La mujer que increpó a Mike Hammer es funcionaria estatal: se confirma el montaje de la Seguridad del Estado
Una reciente publicación en Facebook del activista Arturo De Armas Lago ha permitido identificar a la mujer que increpó al Encargado de Negocios de la Embajada de Estados Unidos en Cuba, Mike Hammer, durante su trayecto en la popular “lanchita de Regla”. Se trata de una funcionaria del régimen, Lizet Castro Toledo, quien ocupa un cargo de dirección adjunta en la empresa estatal Cítricos Caribe S.A.

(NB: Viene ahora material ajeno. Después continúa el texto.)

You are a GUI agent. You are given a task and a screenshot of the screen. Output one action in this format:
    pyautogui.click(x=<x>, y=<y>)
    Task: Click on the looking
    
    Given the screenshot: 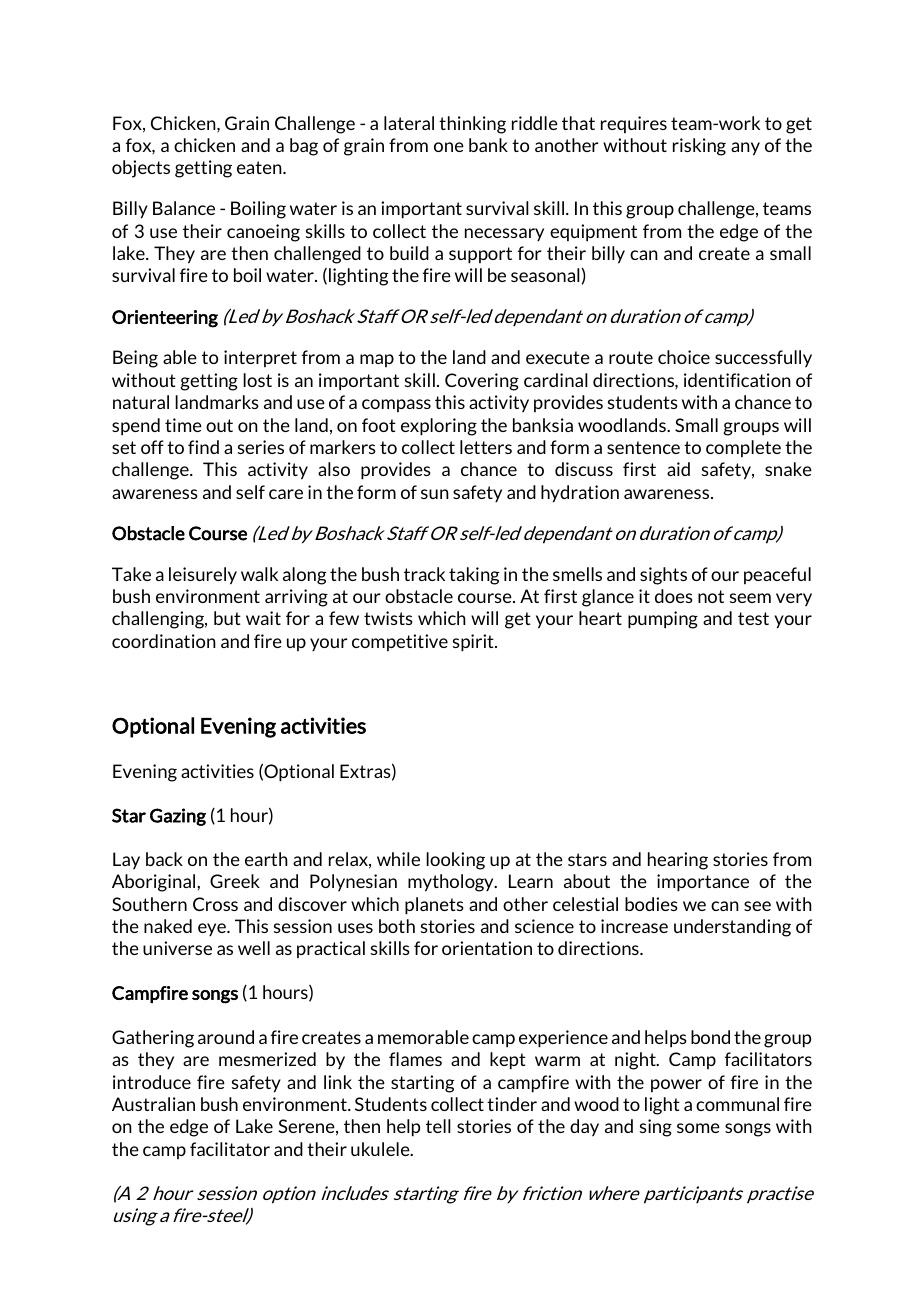 What is the action you would take?
    pyautogui.click(x=455, y=861)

Desde un principio, el episodio había levantado sospechas por su carácter aparentemente espontáneo pero cuidadosamente registrado. El video fue compartido con rapidez por páginas asociadas al oficialismo, que lo difundieron con una narrativa hostil hacia el diplomático estadounidense. Las cámaras estuvieron listas en el momento exacto, lo que deja claro que no se trató de una coincidencia ni de un acto genuino, sino de una operación coordinada.
La identificación de la mujer confirma lo que muchos ya señalaban: fue un montaje de la Seguridad del Estado, parte de su estrategia para fabricar aparentes muestras de rechazo popular hacia los representantes de gobiernos democráticos que se acercan a la ciudadanía cubana. En este caso, no solo se trata de un ataque contra Mike Hammer, sino también de un intento de socavar la imagen de su interlocución con el pueblo.
Durante el video, que fue compartido por perfiles progubernamentales, no se escucha con claridad lo que dice la mujer, pero se observa cómo Hammer responde con calma. A su alrededor, los pasajeros permanecen en silencio, visiblemente incómodos o sorprendidos, lo que refuerza aún más la idea de que fue una intervención cuidadosamente preparada.
Este tipo de maniobras no son nuevas. El régimen ha utilizado a funcionarios, actores, y supuestos ciudadanos en el pasado para montar escenas de confrontación ante diplomáticos, opositores o periodistas, con el objetivo de manipular la percepción pública y alimentar su maquinaria propagandística.
ClickCuba ya había alertado que este incidente no fue casual. Ahora, con la confirmación de la identidad de la mujer y su vínculo con una empresa estatal, queda completamente al descubierto que fue una operación dirigida por la Seguridad del Estado. Mientras la dictadura intenta mostrar fuerza y respaldo popular, no puede ocultar que cada vez necesita más teatro y menos verdad para sostener su discurso.